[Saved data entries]
"""

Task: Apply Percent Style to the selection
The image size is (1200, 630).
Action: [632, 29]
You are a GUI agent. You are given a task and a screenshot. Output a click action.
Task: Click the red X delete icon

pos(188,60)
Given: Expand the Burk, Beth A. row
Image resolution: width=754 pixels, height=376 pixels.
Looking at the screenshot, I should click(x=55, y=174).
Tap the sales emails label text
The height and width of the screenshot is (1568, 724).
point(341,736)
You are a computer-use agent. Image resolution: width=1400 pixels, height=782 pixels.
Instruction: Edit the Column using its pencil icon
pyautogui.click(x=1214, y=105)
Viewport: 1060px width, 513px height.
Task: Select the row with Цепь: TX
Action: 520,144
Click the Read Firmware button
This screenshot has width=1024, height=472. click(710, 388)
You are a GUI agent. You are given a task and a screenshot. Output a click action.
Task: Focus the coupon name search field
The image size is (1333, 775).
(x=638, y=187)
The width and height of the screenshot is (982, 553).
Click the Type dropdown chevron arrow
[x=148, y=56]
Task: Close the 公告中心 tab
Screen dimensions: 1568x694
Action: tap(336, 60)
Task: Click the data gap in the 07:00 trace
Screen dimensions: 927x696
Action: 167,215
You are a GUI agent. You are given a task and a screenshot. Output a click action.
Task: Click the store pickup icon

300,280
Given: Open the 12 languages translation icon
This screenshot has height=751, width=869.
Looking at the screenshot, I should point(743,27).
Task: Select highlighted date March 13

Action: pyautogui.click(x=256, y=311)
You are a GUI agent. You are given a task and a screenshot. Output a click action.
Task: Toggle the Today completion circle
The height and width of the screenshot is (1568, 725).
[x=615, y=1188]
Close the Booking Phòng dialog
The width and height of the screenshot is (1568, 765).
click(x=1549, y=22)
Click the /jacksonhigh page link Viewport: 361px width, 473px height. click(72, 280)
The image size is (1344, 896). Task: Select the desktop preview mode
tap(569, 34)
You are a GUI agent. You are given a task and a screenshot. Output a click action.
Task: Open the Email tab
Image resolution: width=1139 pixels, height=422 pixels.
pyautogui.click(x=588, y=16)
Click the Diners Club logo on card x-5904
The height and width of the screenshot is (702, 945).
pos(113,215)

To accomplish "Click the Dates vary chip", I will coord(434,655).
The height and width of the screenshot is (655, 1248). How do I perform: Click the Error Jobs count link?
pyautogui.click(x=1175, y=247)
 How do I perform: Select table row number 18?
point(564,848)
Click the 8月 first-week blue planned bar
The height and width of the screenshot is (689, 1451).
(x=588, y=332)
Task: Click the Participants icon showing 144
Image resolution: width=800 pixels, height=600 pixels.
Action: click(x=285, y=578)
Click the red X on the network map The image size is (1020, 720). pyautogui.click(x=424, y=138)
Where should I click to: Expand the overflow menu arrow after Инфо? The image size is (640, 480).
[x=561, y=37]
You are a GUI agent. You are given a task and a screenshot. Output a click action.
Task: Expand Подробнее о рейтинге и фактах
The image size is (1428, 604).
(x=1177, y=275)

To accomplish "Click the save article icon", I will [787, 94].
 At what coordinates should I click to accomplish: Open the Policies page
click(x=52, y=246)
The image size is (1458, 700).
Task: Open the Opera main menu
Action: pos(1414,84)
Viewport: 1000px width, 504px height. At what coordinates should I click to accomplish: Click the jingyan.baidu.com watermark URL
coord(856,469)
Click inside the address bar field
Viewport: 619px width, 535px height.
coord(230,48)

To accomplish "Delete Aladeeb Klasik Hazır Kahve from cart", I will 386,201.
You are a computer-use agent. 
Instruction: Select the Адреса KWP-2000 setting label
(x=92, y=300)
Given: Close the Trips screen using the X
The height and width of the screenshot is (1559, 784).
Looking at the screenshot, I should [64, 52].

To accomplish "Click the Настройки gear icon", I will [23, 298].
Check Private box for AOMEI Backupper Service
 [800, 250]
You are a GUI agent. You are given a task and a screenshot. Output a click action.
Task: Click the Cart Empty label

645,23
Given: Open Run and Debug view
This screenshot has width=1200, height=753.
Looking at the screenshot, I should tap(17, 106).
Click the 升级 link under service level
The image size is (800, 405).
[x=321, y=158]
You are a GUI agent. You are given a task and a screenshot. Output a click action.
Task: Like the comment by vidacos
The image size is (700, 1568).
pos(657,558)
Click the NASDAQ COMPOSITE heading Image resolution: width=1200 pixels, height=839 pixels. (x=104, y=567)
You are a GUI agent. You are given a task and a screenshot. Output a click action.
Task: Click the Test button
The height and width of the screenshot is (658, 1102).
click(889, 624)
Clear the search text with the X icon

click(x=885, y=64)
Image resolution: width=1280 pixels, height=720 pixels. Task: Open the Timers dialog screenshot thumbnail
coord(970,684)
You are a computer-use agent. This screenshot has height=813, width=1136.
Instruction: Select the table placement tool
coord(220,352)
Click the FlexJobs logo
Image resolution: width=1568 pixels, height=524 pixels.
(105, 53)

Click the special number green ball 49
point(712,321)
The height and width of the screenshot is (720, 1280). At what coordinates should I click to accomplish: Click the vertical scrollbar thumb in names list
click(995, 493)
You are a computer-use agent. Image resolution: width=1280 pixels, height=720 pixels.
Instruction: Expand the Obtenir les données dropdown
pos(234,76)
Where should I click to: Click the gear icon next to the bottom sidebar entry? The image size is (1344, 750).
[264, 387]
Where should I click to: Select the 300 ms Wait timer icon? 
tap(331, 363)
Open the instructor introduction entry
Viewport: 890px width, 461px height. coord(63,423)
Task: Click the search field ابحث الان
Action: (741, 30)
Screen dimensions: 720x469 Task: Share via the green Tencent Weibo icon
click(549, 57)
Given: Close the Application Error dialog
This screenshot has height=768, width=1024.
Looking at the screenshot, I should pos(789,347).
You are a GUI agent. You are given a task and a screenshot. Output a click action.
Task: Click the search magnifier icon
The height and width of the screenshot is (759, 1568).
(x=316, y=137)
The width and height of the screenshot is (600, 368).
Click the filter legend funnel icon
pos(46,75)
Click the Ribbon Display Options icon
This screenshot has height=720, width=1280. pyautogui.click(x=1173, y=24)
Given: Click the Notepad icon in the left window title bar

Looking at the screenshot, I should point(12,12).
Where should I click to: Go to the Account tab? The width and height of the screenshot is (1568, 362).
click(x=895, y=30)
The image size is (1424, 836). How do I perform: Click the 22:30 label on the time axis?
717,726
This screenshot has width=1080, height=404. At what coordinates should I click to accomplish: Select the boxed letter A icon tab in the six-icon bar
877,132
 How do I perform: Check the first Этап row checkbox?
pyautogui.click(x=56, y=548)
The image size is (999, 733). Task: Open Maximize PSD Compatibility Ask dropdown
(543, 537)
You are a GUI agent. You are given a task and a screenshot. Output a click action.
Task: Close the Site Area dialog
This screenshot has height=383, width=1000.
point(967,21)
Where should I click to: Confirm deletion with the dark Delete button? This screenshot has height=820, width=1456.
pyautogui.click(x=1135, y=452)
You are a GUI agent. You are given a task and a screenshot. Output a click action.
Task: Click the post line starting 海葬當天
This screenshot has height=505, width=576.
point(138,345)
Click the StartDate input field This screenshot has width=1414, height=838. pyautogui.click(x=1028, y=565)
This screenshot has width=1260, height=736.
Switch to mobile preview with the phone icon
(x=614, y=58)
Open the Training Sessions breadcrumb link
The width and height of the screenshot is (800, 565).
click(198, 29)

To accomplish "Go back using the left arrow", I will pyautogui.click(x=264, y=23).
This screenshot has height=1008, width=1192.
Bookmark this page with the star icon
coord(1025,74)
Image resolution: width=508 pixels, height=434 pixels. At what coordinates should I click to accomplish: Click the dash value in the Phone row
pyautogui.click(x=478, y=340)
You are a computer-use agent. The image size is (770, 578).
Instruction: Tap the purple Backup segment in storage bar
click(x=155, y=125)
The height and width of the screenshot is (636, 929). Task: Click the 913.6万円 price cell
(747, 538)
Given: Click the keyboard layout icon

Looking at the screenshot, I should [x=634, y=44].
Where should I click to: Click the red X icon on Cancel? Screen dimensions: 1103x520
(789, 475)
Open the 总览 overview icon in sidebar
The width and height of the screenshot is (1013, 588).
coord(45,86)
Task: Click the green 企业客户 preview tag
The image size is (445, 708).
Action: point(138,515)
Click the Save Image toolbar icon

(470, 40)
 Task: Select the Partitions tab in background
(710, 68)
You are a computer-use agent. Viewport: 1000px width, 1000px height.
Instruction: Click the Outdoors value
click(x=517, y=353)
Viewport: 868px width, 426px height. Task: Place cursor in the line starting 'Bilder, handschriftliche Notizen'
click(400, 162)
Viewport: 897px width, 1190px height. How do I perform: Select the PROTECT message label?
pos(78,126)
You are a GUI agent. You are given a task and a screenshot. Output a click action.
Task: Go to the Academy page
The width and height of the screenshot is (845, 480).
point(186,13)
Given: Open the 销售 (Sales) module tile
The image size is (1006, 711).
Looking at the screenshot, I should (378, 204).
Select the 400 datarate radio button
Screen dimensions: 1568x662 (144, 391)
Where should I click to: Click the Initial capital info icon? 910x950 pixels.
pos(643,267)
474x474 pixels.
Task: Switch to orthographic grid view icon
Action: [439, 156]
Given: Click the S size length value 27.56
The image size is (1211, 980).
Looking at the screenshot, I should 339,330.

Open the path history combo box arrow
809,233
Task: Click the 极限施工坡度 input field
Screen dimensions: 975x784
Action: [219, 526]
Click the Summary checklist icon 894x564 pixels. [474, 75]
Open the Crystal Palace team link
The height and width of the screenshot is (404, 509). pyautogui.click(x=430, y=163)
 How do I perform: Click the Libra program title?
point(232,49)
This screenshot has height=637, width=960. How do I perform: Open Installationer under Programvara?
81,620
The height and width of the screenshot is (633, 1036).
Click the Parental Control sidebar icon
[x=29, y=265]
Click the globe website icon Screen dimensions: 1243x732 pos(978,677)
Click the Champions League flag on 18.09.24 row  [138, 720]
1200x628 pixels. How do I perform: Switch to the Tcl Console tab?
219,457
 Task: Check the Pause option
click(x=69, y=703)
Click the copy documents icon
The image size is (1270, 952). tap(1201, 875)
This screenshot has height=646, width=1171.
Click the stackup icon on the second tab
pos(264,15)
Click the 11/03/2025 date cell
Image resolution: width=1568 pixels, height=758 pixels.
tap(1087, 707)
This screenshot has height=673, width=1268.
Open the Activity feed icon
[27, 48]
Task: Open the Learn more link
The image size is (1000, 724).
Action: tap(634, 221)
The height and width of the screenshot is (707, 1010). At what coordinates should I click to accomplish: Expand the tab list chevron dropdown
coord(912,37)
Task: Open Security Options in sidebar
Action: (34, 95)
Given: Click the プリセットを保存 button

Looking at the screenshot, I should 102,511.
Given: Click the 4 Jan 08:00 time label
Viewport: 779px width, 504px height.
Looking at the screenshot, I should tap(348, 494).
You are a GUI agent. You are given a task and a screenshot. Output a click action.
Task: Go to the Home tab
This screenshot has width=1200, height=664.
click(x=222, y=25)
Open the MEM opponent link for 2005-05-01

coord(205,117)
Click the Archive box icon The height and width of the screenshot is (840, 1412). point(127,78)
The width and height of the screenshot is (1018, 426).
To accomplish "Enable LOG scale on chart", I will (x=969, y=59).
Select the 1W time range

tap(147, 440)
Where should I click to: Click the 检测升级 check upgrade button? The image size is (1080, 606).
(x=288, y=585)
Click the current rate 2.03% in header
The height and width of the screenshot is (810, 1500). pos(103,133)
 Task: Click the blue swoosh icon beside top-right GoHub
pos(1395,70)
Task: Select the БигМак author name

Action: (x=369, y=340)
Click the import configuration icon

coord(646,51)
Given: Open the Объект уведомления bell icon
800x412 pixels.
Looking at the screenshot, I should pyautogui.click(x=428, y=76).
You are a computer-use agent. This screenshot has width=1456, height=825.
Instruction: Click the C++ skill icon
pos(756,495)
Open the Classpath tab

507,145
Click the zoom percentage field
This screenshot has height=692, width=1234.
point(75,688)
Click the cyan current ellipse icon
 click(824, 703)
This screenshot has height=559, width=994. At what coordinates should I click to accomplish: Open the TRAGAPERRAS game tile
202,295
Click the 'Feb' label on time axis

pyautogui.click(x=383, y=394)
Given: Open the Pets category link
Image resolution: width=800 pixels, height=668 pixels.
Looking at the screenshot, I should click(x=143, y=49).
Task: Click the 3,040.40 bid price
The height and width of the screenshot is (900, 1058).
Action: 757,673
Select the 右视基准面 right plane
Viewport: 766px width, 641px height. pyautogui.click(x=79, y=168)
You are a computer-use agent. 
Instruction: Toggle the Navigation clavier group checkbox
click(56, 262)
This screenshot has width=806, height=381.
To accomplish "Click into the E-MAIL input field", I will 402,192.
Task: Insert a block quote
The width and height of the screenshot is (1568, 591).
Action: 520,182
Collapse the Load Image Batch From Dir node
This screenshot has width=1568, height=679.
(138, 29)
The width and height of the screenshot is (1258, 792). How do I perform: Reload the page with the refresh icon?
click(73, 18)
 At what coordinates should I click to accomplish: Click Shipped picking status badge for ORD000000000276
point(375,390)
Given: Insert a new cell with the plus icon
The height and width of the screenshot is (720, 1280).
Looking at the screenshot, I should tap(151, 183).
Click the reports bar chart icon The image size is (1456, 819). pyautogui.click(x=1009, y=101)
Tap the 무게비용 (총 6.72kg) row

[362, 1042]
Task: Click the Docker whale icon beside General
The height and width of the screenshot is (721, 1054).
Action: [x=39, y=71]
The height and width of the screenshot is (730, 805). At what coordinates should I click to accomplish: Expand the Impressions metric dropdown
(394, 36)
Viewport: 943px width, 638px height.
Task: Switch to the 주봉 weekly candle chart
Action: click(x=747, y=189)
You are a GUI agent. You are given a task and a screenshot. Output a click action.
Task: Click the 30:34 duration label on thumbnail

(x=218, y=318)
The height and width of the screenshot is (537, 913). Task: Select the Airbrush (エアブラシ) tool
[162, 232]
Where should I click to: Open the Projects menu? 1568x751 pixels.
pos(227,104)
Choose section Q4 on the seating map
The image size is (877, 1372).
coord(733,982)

"""

Action item. Beginning at the line above that contains "Click the Ribbon Display Options icon", return each line exactly through the line that contains "Click the StartDate", and no others.

Result below.
Click the Ribbon Display Options icon
This screenshot has height=720, width=1280. pyautogui.click(x=1173, y=24)
Given: Click the Notepad icon in the left window title bar

Looking at the screenshot, I should point(12,12).
Where should I click to: Go to the Account tab? The width and height of the screenshot is (1568, 362).
click(x=895, y=30)
The image size is (1424, 836). How do I perform: Click the 22:30 label on the time axis?
717,726
This screenshot has width=1080, height=404. At what coordinates should I click to accomplish: Select the boxed letter A icon tab in the six-icon bar
877,132
 How do I perform: Check the first Этап row checkbox?
pyautogui.click(x=56, y=548)
The image size is (999, 733). Task: Open Maximize PSD Compatibility Ask dropdown
(543, 537)
You are a GUI agent. You are given a task and a screenshot. Output a click action.
Task: Close the Site Area dialog
This screenshot has height=383, width=1000.
point(967,21)
Where should I click to: Confirm deletion with the dark Delete button? This screenshot has height=820, width=1456.
pyautogui.click(x=1135, y=452)
You are a GUI agent. You are given a task and a screenshot. Output a click action.
Task: Click the post line starting 海葬當天
This screenshot has height=505, width=576.
point(138,345)
Click the StartDate input field This screenshot has width=1414, height=838. pyautogui.click(x=1028, y=565)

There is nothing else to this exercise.